───── Given information

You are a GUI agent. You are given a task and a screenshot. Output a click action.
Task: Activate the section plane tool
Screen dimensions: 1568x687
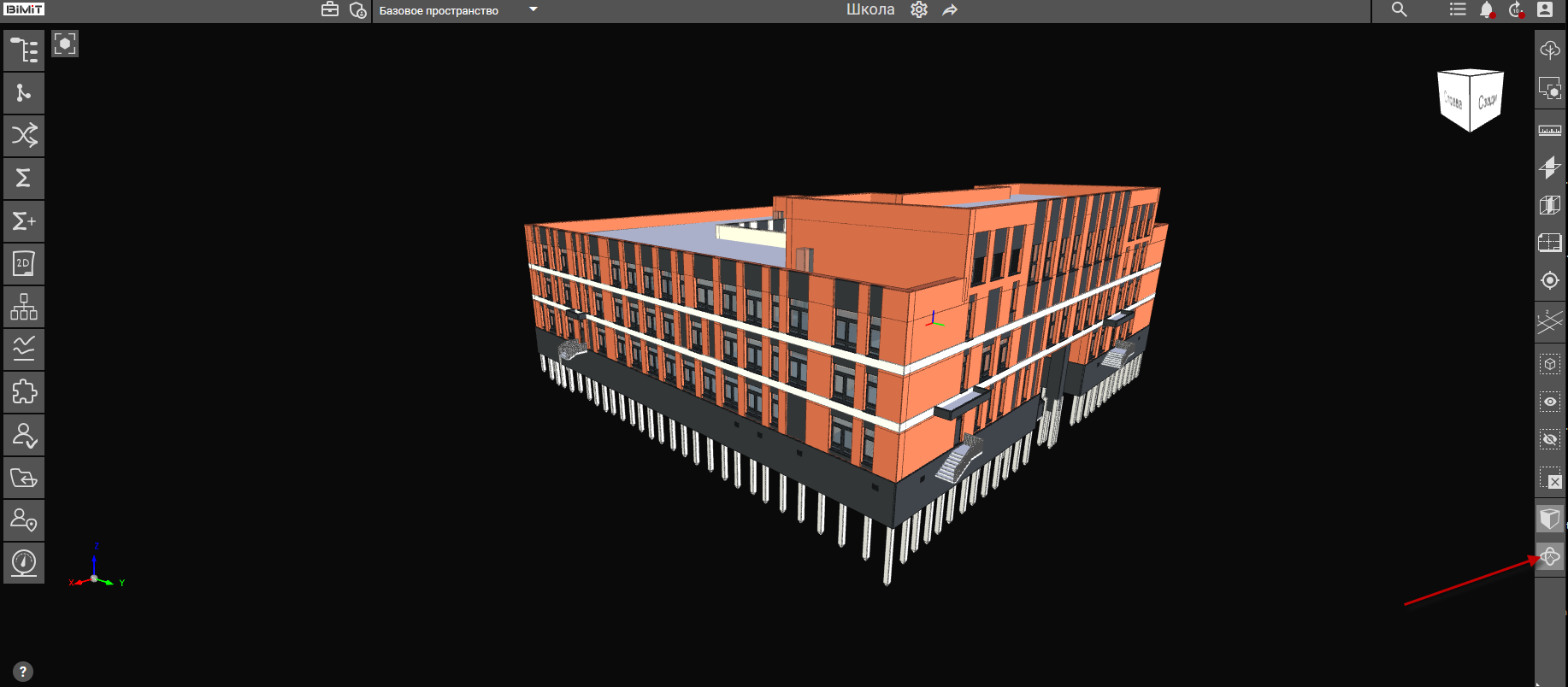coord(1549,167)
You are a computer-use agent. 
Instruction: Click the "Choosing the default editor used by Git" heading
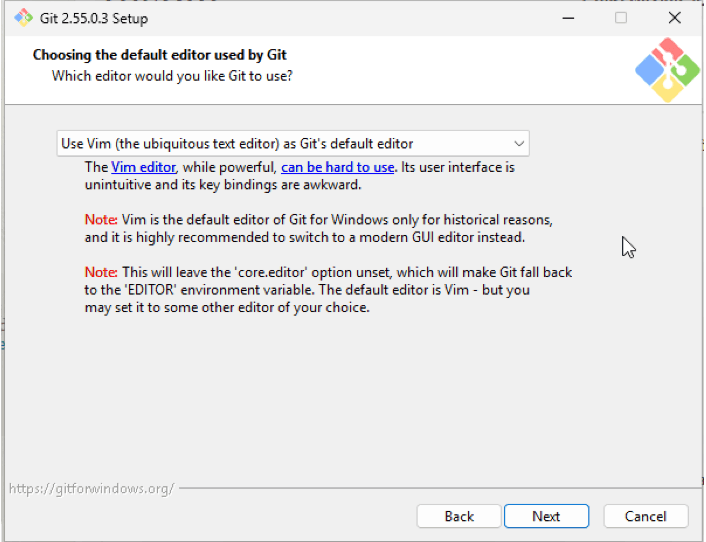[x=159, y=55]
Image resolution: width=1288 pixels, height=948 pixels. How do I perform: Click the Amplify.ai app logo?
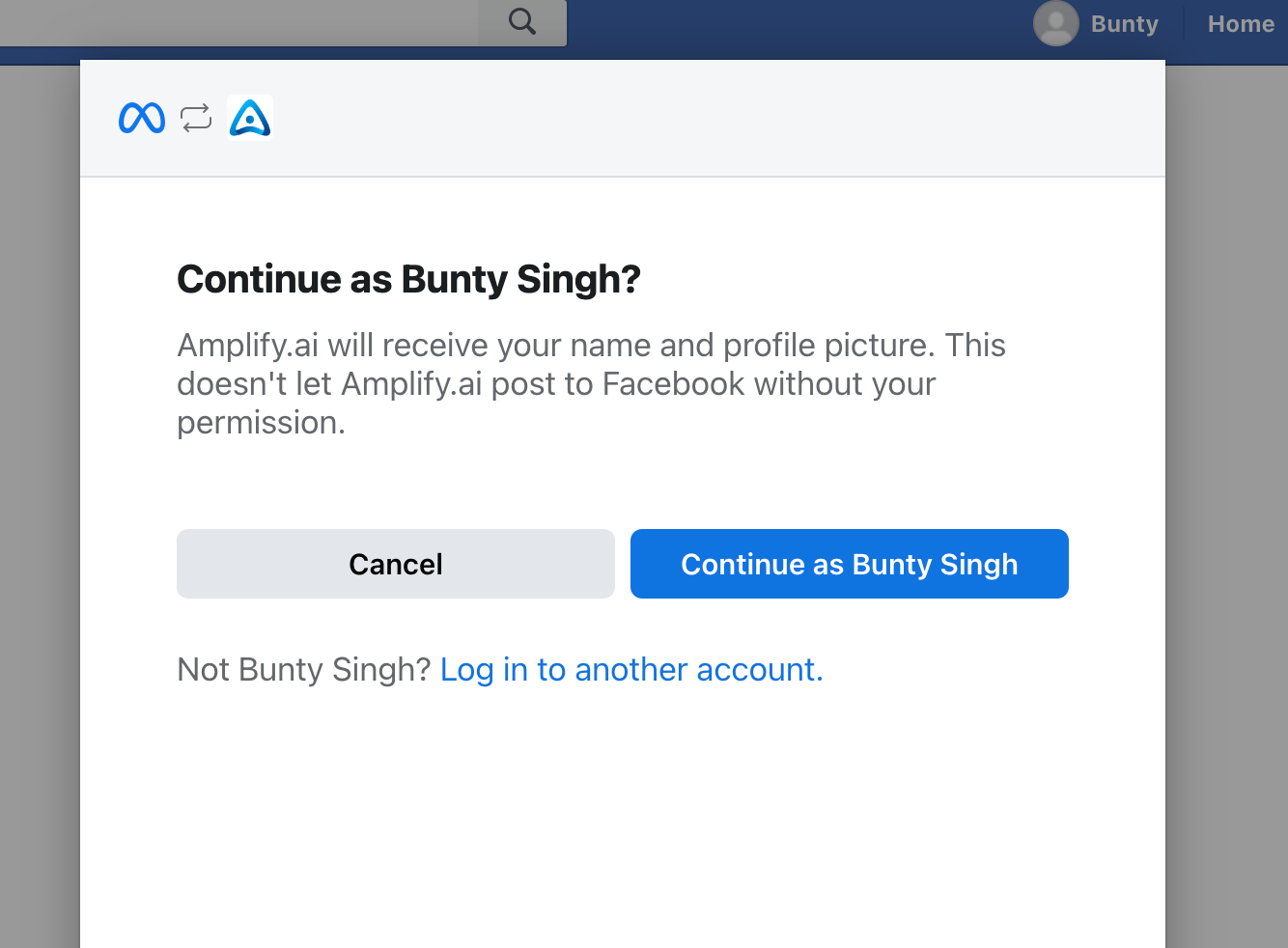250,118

──────────

## What you are asked to do
Filter the entries down to the lines containing "agent". Copy each of those lines.

## Written solution
You are a GUI agent. You are given a task and a screenshot. Output a click action.
You are a computer-use agent. 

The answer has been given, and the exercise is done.